BIAP9 - The Coordinate Image API


Chris Markiewicz








Surface data is generally kept separate from geometric metadata

In contrast to volumetric data, whose geometry can be fully encoded in the shape of a data array and a 4x4 affine matrix, data sampled to a surface require the location of each sample to be explicitly represented by a coordinate. In practice, the most common approach is to have a geometry file and a data file.

A geometry file consists of a vertex coordinate array and a triangle array describing the adjacency of vertices, while a data file is an n-dimensional array with one axis corresponding to vertex.
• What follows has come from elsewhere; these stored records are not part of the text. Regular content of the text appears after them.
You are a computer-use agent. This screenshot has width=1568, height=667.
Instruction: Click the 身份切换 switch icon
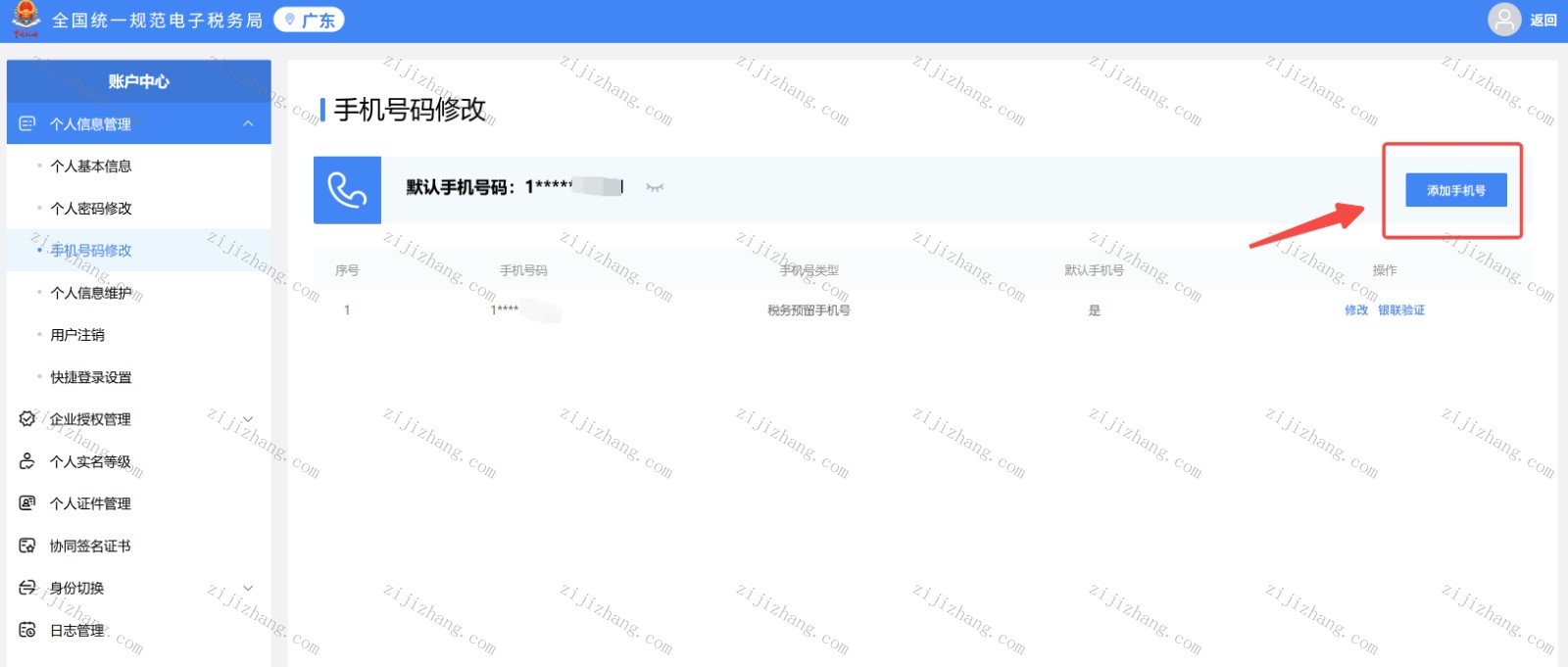click(27, 588)
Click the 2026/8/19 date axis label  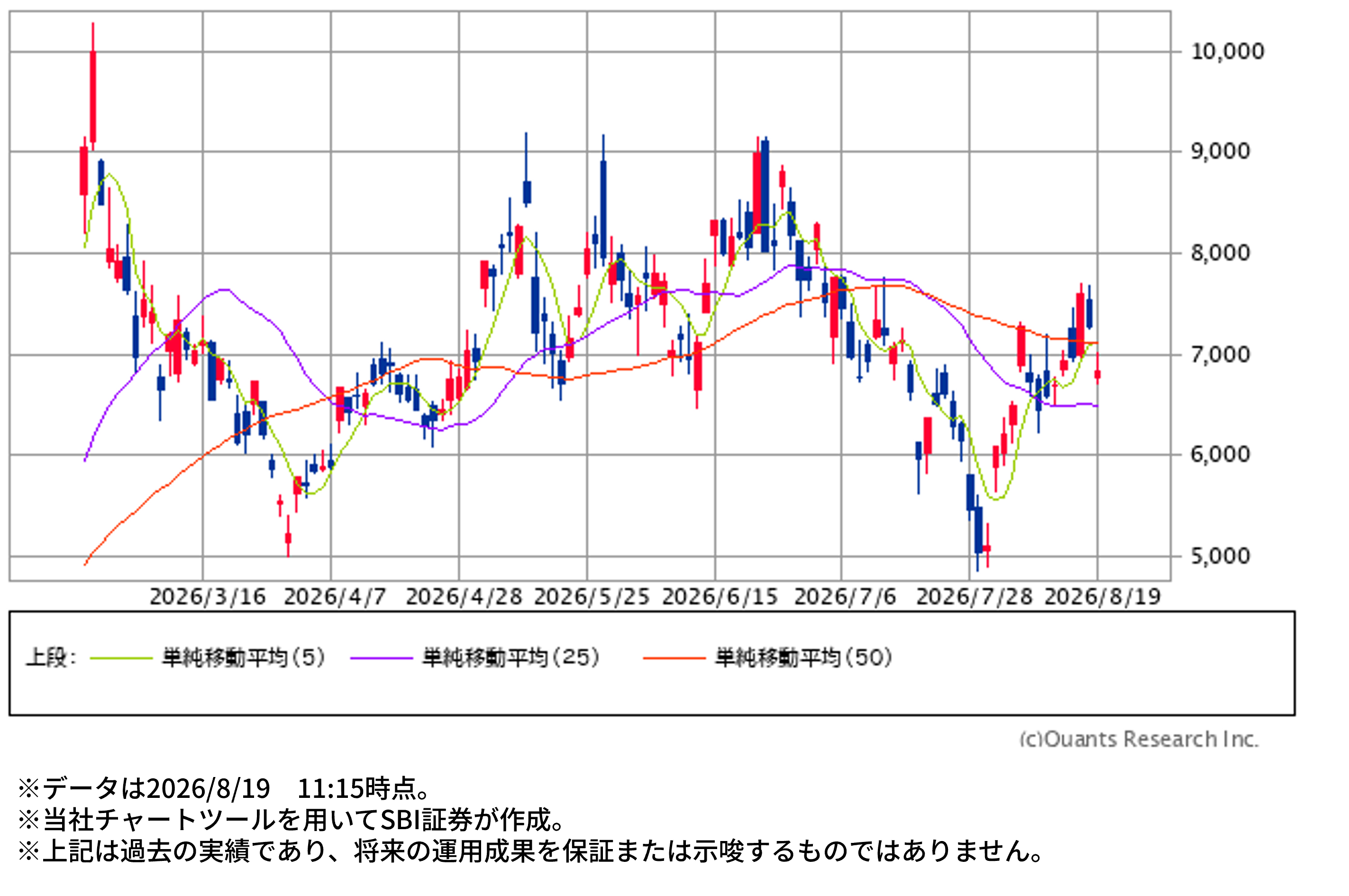coord(1102,597)
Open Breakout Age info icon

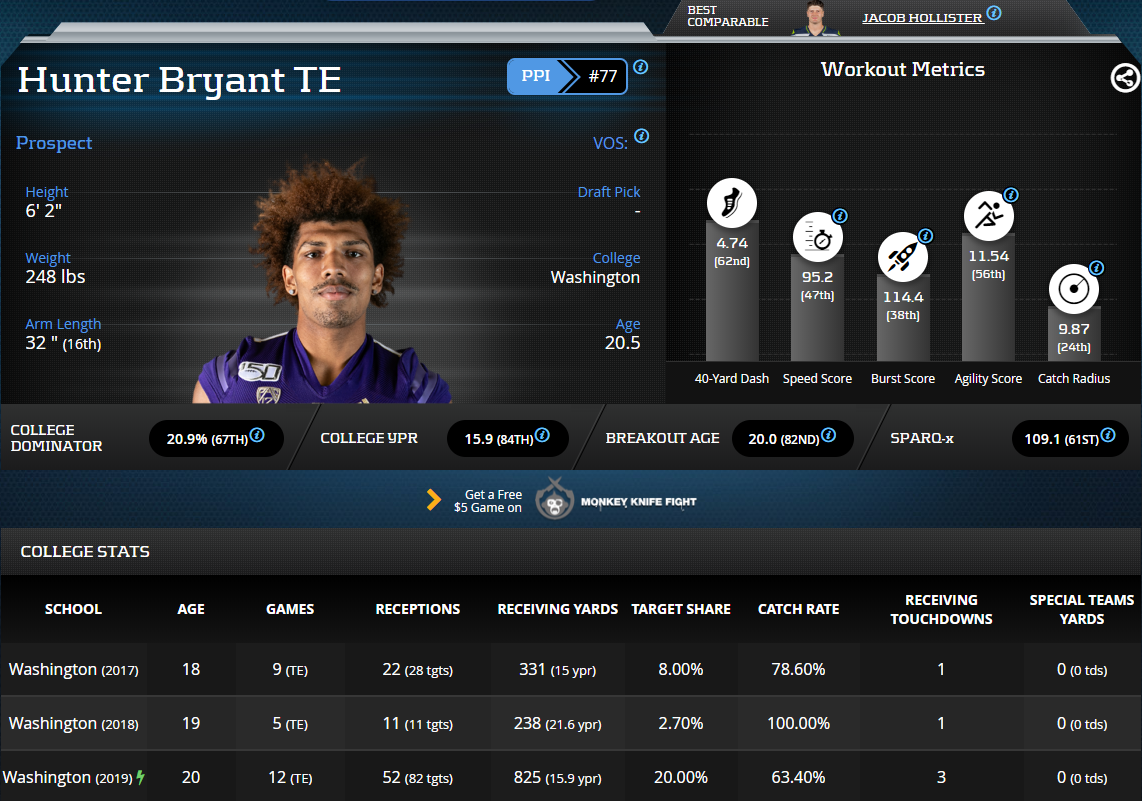[827, 435]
Keeping these files separate is a pragmatic optimization to avoid costly reproductions of geometric data, but presents an administrative burden to direct consumers of the data.


For the purposes of this BIAP, the following terms are used:

  • Coordinate - a triplet of floating point values in RAS+ space

  • Vertex - an index into a table of coordinates

  • Triangle (or face) - a triplet of adjacent vertices (A-B-C); the normal vector for the face is (\(\overline{AB}\times\overline{AC}\))

  • Topology - vertex adjacency data, independent of vertex coordinates, typically in the form of a list of triangles

  • Geometry - topology + a specific set of coordinates for a surface

  • Parcel - a subset of vertices; can be the full topology. Special cases include: * Patch - a connected parcel * Decimated mesh - a parcel that has a desired density of vertices

  • Parcel sequence - an ordered set of parcels

  • Data array - an n-dimensional array with one axis corresponding to the vertices (typical) OR faces (more rare) in a patch sequence

Currently supported surface formats

  • FreeSurfer
  • GIFTI: GiftiImage
    • Every image contains a collection of data arrays, which may be coordinates, topology, or data (further subdivided by type and intent)

  • CIFTI-2: Cifti2Image
    • Pure data array, with image header containing flexible axes

    • The BrainModelAxis is a subspace sequence including patches for each hemisphere (cortex without the medial wall) and subcortical structures defined by indices into three-dimensional array and an affine matrix

    • Geometry referred to by an associated wb.spec file (no current implementation in NiBabel)

    • Possible to have one with no geometric information, e.g., parcels x time

Other relevant formats

  • MNE’s STC (source time course) format. Contains:
    • Subject name (resolvable with a FreeSurfer SUBJECTS_DIR)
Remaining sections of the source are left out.